In the US, buyers who have exhausted all financing avenues can benefit from SBA loans, but anybody outside of America’s going to have to hustle to secure those funds in time to win the transaction.

I’ve lost count of the deals that fell through due to slow lenders or lengthy due diligence requirements. An all-cash offer would pop in and take the deal with it.

There’s a huge opportunity in the space for a lender to change the game and help micro-angels move faster.

In fact, Andrew from MicroAcquire recently raised $50k in non-dilutive capital from Founderpath in like, 3 minutes.

I have no idea what the terms are but that’s fucking amazing. 😂

The entire landscape is changing and new paths are opening for founders (pun intended).

Perhaps a similar revolution is on the way for micro-angels. Only time will tell.

Back to our imaginary deal:

What if you didn’t even have $100k?

What if you went lower, at say $50k cash, or even just $25k cash?

What then?

  1. Scenario C — $50k cash, $50k balance, $48.5k loan

You probably already know the math is going to get pretty janky for a cash flow investor, but it’s worth exploring anyways.

If you were to move forward, your 3-year cash-on-cash returns would look something like this:

Year 1: -7% cash-on-cash, 32% total return

Year 2: 90% cash-on-cash, 162% total return

Year 3: 112% cash-on-cash, 306% total return

For the more risk tolerant micro-angel, this scenario offers an unorthodox path to producing outsized returns, from a cash-on-cash perspective but also in total.

It’s a much more chaotic picture, as you’d sign up to lose money for the first year. Your paper total return would be 32% at the end of the first year because of the valuation increase, but you’d still be bleeding money.

Then, on the second year, your $50k investment basically comes right back. A 90% cash-on-cash return is unheard of and in this case, if it’s something you’re able to sustain and make happen, becomes an asset you start to consider for buy-and-hold.

The 7-year picture on such a project becomes very interesting as the total IRR starts entering micro-angel return ranges that is totally next-level (10x+).

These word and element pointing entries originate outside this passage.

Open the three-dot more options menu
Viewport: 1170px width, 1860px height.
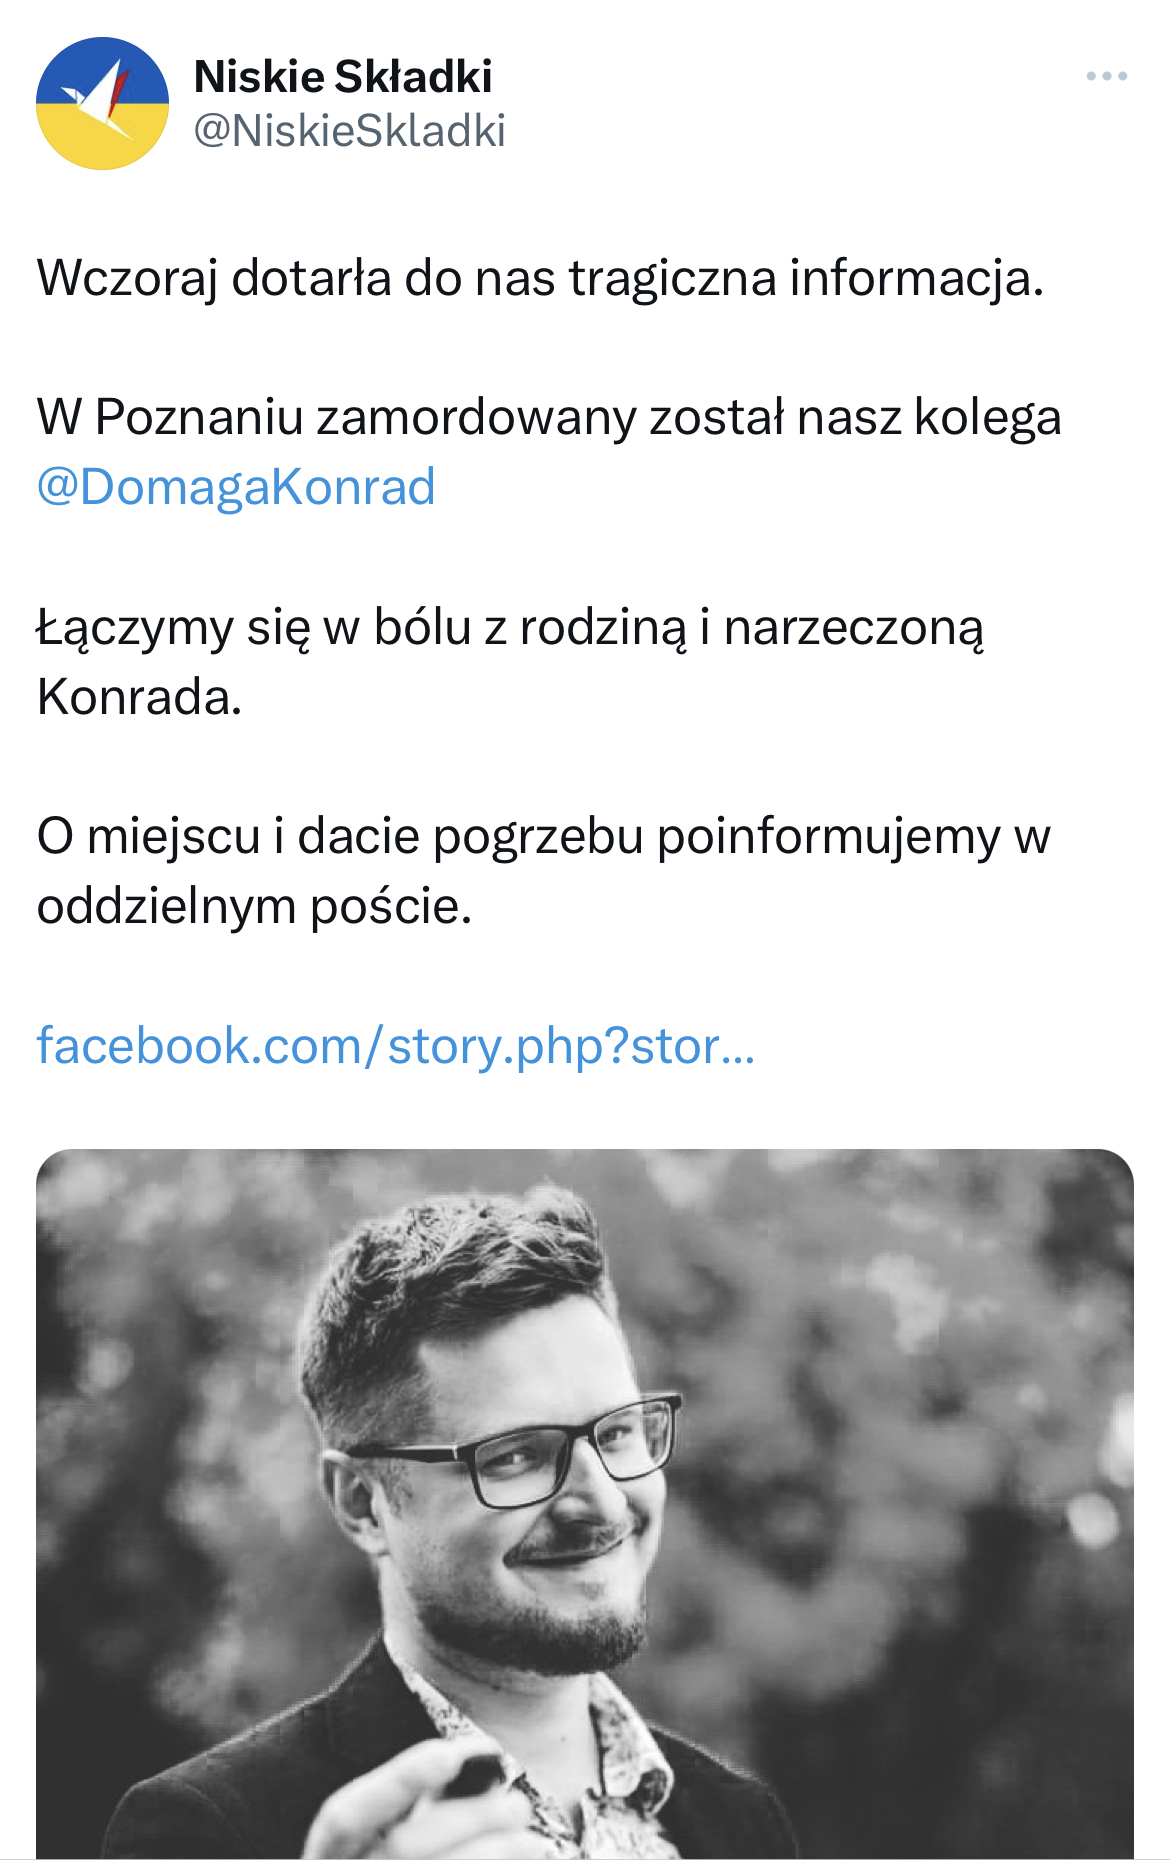point(1107,76)
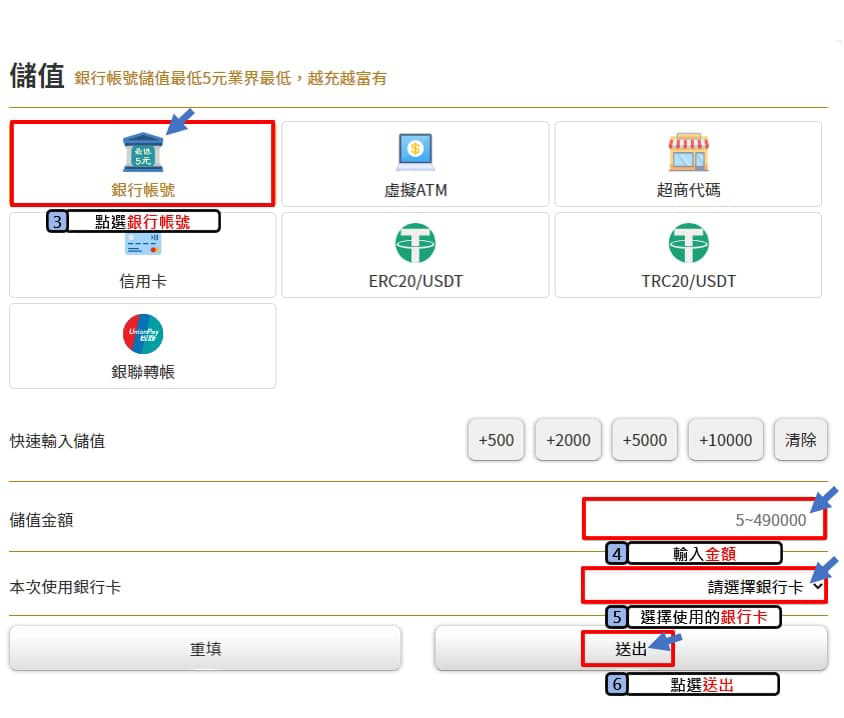
Task: Select the 銀行帳號 payment label
Action: coord(142,189)
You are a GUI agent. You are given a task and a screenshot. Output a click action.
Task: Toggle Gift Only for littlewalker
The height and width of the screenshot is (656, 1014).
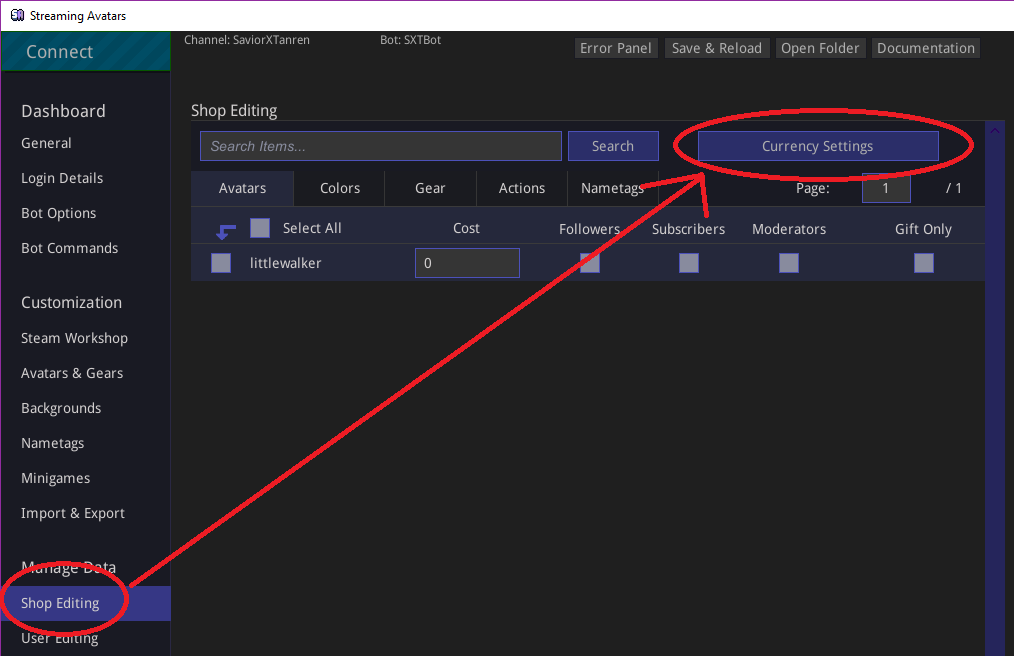[x=923, y=263]
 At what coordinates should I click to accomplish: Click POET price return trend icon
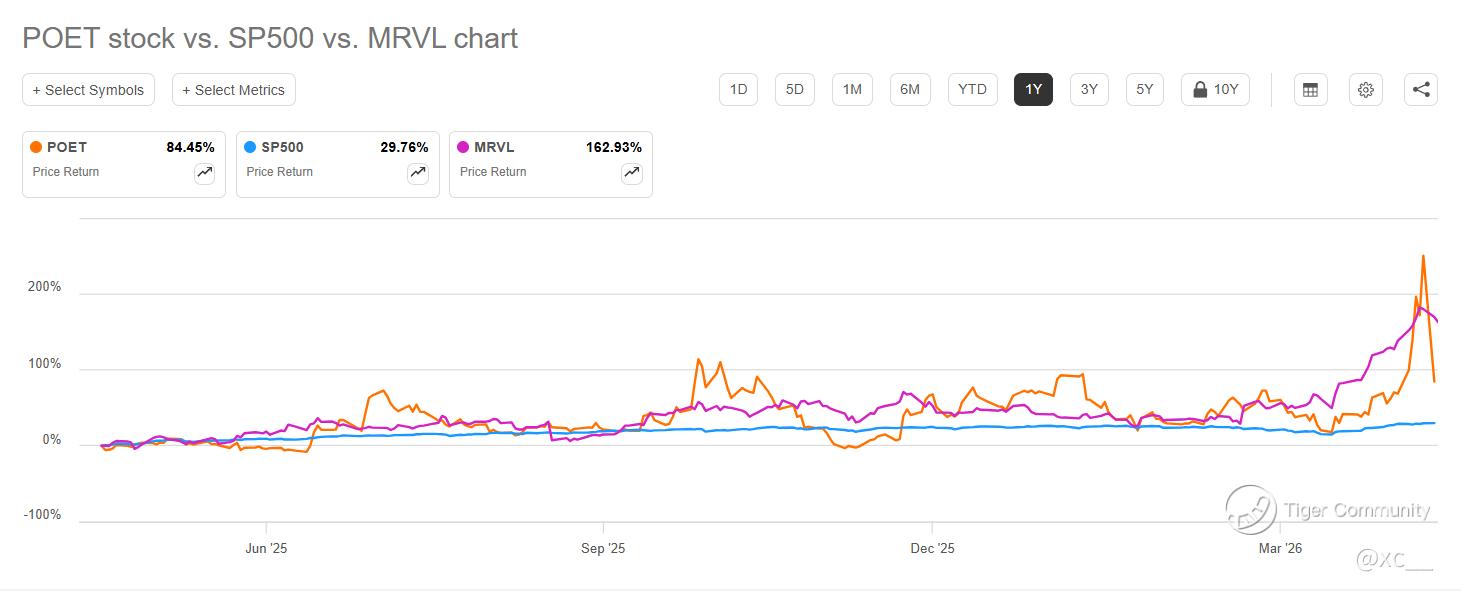(x=204, y=173)
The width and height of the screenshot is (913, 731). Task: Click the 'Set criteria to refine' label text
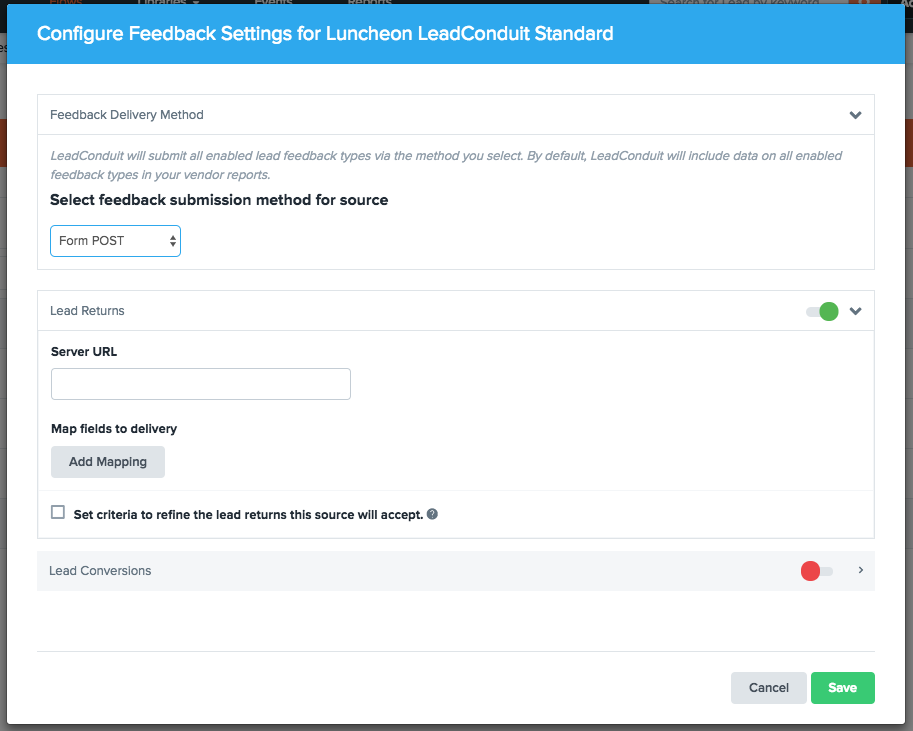(248, 514)
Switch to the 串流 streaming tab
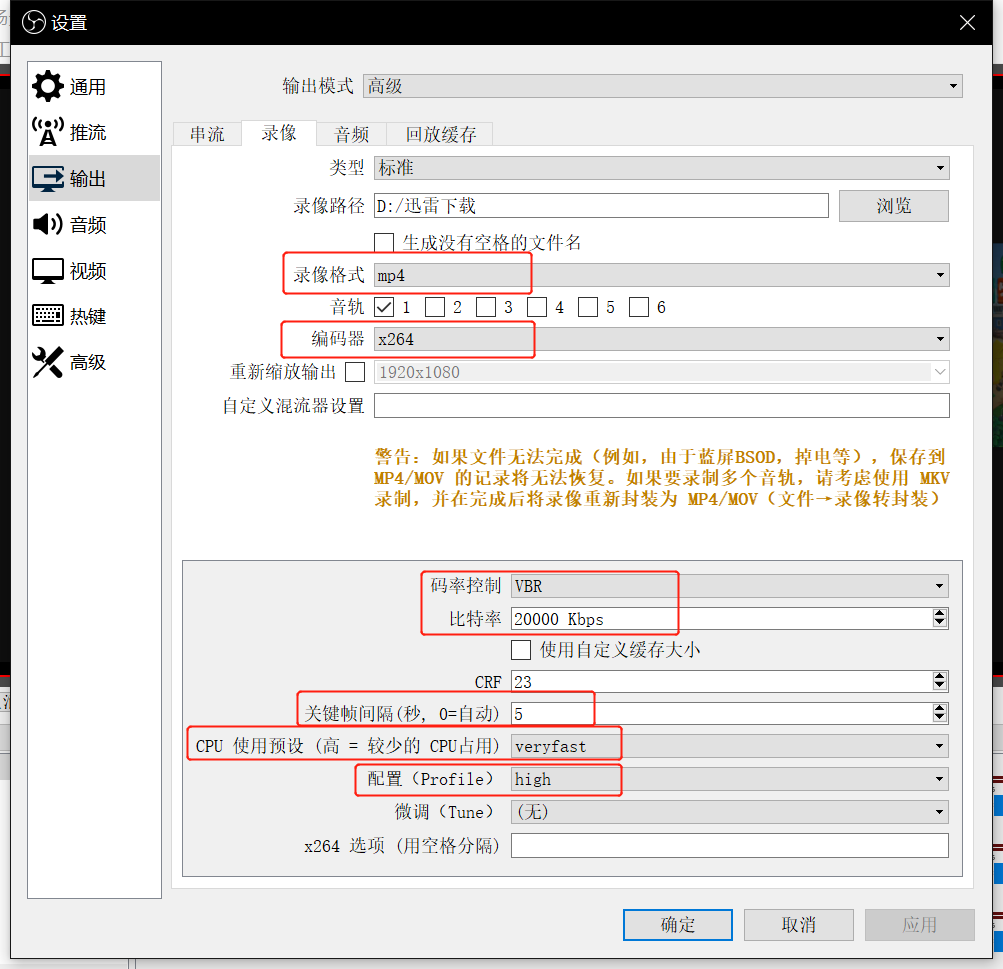This screenshot has height=969, width=1003. tap(207, 134)
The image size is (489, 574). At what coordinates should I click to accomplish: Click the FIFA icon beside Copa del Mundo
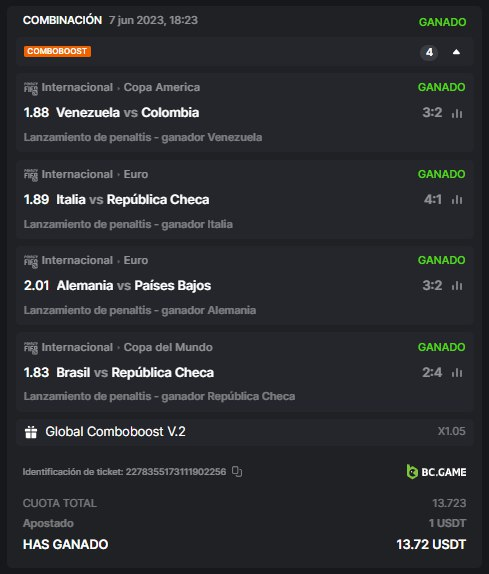click(x=31, y=348)
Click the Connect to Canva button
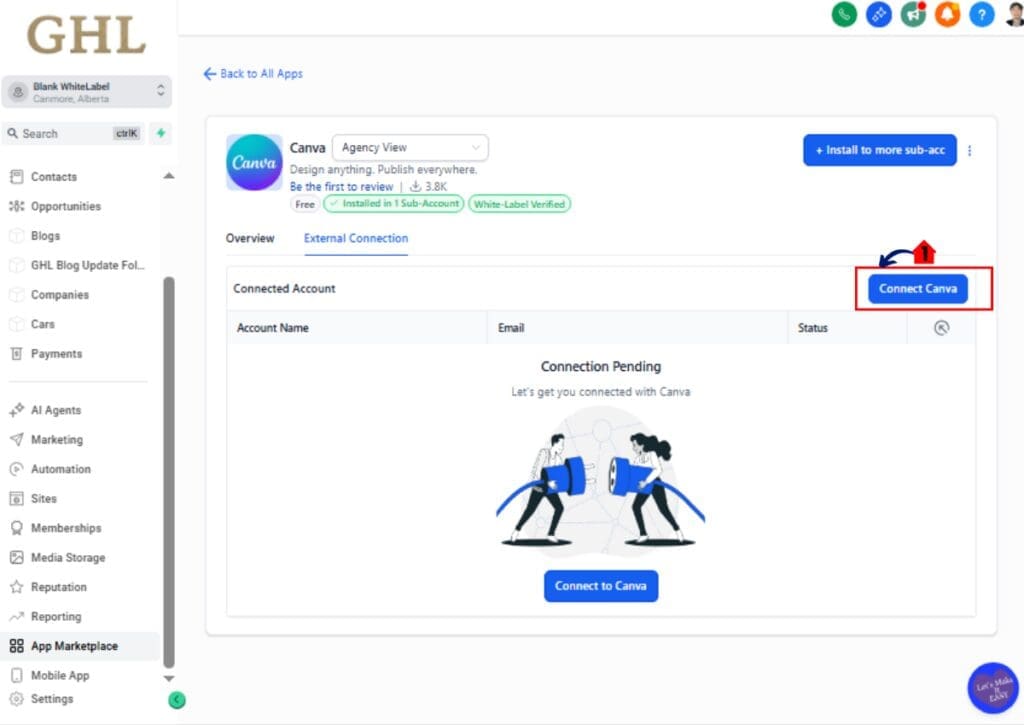The width and height of the screenshot is (1024, 725). click(x=600, y=587)
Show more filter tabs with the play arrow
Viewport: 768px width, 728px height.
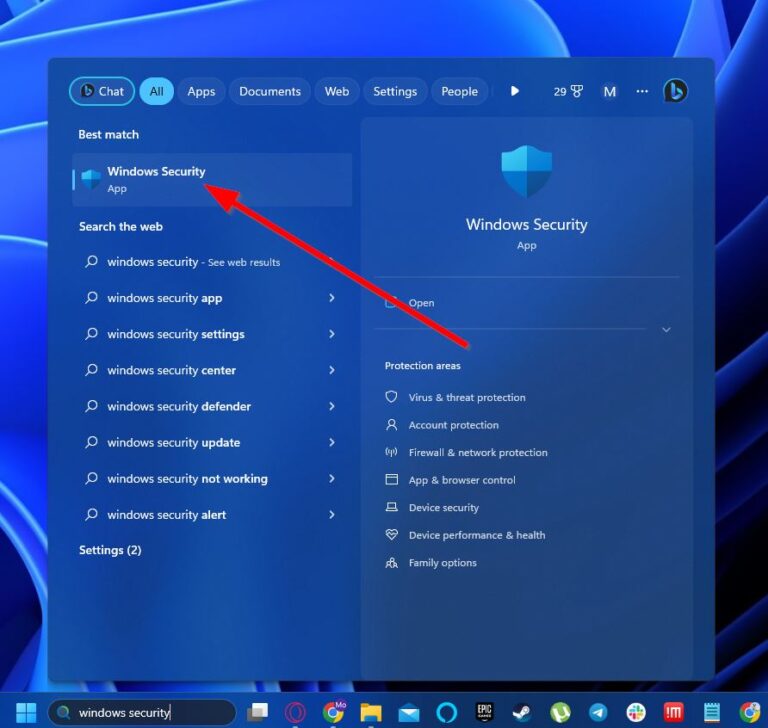coord(514,91)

You’d imagine most micro-angels won’t wait 7 years before liquidating. I’d say buy-and-hold is stuff you expect to sell in 7 years. Then by the time you accept it, you’re looking at 10x on your initial investment.

Some obvious advantage in this case:

  • you can wiggle your way to extreme cash-on-cash returns 12 months post-acquisition,

  • you can reliably return 3x on your investment by the end of the third year, and

  • you acquire the option to buy-and-hold or exit anytime thereafter for outsized gains. It’s a micro-option!

Of course, as long as you defer the decision to exit and hold the product, you’d be reaping incredible cash-on-cash returns.

It begs the question: does a rolling fund strategy make sense? Does it make sense to hold a percentage of the portfolio with extreme set ups like this one?

As you build your portfolio, your reliance on the cash flows of each subsequent deal decreases. This means you could start off with more cash in your deals and progressively wean off your own capital as the cashflows of the portfolio grow beyond your needs.

There is an infinite number of possibilities when it comes to cash vs. debt. A big part of that decision is your investing style and personal circumstance.

I’m investing to buy-back my time today rather than bootstrapping up to that. It’s an investment I’m comfortable with despite the lower returns I get from pulling out all my profits.

It helps me reach my goals, and in the grand scheme of things, that’s the entire point of playing this game.

As my portfolio grows, my investment thesis will evolve and I’ll take on more long-term deals that favour higher returns.

How will you decide to play the game?



A micro-angel who isn’t living off of their portfolio’s cashflows to do other projects could feasibly spend all of their time improving the product, which would further push up the IRR. For Micro Angel Fund 1, the goal is to secure low-maintenance cash flows to support ongoing entrepreneurship ( &


“I’ll pay you X% of the transaction over Y months at a Z% interest rate”


But be careful — you’re playing with a smaller total profit, even though the rate of return is technically higher. That could be a factor if you need to meet personal income targets from your portfolio.